* STATED TASK
Could you revise the stretch of material from the start through the line containing "point(1626,108)" so that "notification icon" becomes "notification badge", keeping everything else the same, and return only those lines?

* DATA ENTRIES
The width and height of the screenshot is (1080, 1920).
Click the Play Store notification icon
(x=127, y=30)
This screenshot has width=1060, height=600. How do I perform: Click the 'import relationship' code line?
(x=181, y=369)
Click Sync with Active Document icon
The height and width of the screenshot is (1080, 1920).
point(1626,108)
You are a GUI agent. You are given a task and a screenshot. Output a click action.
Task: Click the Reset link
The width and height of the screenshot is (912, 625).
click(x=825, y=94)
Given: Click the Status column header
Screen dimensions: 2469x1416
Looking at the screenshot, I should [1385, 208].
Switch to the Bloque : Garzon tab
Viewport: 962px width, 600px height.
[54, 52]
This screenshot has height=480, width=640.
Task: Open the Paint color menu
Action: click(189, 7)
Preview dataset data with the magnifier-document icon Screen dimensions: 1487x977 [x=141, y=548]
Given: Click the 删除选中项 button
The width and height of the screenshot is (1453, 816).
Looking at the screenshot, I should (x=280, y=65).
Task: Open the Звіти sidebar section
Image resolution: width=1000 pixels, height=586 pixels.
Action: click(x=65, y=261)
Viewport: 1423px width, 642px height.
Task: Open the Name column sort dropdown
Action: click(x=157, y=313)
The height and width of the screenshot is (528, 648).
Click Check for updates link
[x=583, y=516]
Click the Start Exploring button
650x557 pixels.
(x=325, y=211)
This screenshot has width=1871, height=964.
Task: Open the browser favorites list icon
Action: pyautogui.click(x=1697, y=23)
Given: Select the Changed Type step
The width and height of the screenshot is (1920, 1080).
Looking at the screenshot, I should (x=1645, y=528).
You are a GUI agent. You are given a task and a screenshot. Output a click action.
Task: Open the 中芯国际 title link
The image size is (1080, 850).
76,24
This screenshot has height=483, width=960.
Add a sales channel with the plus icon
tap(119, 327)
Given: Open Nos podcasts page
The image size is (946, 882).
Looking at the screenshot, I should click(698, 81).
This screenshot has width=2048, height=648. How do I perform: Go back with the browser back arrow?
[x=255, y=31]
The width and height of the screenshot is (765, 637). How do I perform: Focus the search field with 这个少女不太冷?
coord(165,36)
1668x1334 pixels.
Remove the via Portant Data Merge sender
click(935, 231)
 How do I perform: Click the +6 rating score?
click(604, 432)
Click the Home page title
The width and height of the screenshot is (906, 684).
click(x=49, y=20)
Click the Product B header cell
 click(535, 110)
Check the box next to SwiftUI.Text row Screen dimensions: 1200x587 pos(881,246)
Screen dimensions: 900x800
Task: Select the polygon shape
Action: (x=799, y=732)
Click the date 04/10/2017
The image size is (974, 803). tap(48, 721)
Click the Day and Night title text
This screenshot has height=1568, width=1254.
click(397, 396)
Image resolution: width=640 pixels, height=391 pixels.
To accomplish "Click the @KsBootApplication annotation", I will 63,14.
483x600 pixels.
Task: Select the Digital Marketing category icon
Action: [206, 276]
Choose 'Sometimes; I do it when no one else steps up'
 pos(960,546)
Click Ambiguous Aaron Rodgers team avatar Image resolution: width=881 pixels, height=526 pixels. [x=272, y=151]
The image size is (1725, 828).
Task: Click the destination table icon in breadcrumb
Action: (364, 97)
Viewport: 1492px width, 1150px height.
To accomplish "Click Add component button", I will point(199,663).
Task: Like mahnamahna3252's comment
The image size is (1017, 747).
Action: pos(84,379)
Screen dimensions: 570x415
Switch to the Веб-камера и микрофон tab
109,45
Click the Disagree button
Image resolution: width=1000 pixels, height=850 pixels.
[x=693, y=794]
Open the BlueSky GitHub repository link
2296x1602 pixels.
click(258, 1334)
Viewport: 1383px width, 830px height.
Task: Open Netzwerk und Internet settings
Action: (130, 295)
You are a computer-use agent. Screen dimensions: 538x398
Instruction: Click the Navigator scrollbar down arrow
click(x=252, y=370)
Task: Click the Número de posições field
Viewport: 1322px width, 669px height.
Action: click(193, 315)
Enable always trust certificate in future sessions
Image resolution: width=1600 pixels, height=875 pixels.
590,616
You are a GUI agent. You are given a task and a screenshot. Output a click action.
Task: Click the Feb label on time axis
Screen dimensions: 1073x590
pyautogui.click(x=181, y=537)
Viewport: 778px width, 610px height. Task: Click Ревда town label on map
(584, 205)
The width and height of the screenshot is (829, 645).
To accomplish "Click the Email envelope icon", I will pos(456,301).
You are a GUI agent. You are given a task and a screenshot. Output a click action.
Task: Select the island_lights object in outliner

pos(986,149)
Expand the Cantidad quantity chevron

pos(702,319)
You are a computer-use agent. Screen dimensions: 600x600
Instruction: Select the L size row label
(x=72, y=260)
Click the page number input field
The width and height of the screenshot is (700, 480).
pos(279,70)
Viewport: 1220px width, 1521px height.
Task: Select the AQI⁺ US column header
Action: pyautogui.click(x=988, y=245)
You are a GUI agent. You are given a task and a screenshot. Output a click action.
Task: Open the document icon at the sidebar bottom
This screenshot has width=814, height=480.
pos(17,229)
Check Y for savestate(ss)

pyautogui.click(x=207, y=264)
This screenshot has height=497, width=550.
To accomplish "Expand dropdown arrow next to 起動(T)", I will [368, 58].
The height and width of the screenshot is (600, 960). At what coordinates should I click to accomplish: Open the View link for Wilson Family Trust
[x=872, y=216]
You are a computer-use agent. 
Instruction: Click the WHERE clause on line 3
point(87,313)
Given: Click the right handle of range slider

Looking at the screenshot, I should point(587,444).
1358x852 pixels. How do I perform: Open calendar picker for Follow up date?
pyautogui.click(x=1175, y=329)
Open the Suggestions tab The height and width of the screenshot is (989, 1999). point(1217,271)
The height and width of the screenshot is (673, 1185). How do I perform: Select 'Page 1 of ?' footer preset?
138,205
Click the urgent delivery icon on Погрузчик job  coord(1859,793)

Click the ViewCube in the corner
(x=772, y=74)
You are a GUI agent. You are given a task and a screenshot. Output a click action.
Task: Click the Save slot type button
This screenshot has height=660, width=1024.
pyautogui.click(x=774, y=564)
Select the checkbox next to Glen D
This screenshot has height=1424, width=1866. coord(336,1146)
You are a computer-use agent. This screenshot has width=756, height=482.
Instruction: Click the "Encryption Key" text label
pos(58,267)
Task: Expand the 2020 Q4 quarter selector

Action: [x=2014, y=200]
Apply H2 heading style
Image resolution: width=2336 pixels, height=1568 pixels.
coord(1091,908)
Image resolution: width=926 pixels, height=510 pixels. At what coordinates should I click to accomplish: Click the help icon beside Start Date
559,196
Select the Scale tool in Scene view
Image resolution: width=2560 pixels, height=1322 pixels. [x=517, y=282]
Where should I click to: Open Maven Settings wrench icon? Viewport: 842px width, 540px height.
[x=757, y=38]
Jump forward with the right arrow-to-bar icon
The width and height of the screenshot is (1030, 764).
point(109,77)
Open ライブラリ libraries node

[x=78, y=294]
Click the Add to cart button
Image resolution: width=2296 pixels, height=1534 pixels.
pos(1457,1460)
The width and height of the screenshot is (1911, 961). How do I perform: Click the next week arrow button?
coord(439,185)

* CORRECT OUTPUT
The width and height of the screenshot is (1080, 1920).
Click the Play Store notification badge
(x=127, y=30)
This screenshot has width=1060, height=600. How do I perform: Click the 'import relationship' code line?
(x=181, y=369)
Click Sync with Active Document icon
The height and width of the screenshot is (1080, 1920).
point(1626,108)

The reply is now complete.